Given records:

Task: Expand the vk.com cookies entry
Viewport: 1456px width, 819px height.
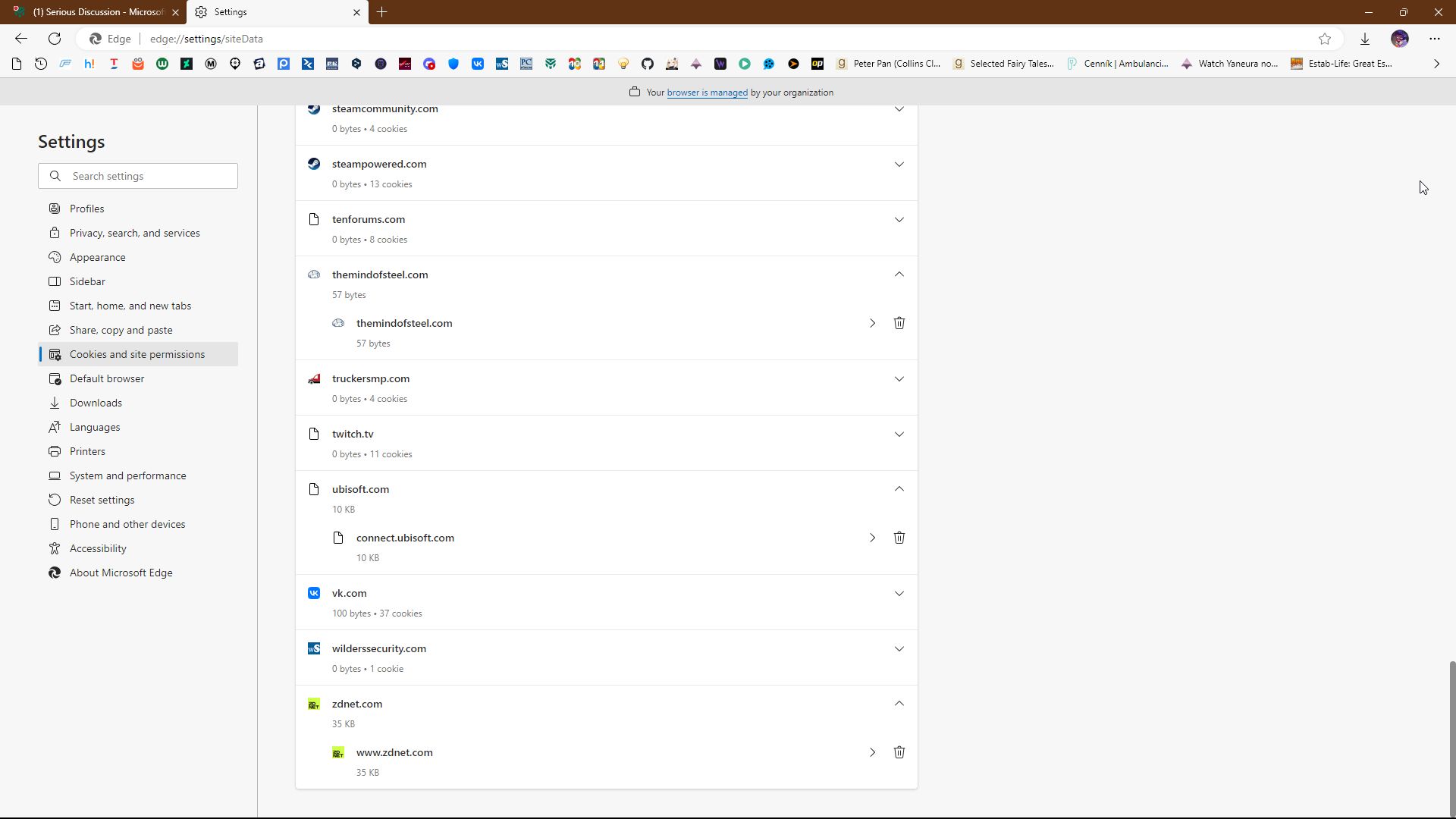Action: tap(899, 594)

...

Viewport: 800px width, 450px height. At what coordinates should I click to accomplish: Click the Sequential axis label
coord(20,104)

Given problem:
Convert the listing, starting at the line containing "Task: Expand the vk.com cookies entry" and ending at the line containing "Action: tap(899, 594)", into a Markdown table with the columns Number and Listing line, one row per line, skipping blank lines. Leave the pictures out of the table.

Exercise result:
| Number | Listing line |
|---|---|
| 1 | Task: Expand the vk.com cookies entry |
| 2 | Viewport: 1456px width, 819px height. |
| 3 | Action: tap(899, 594) |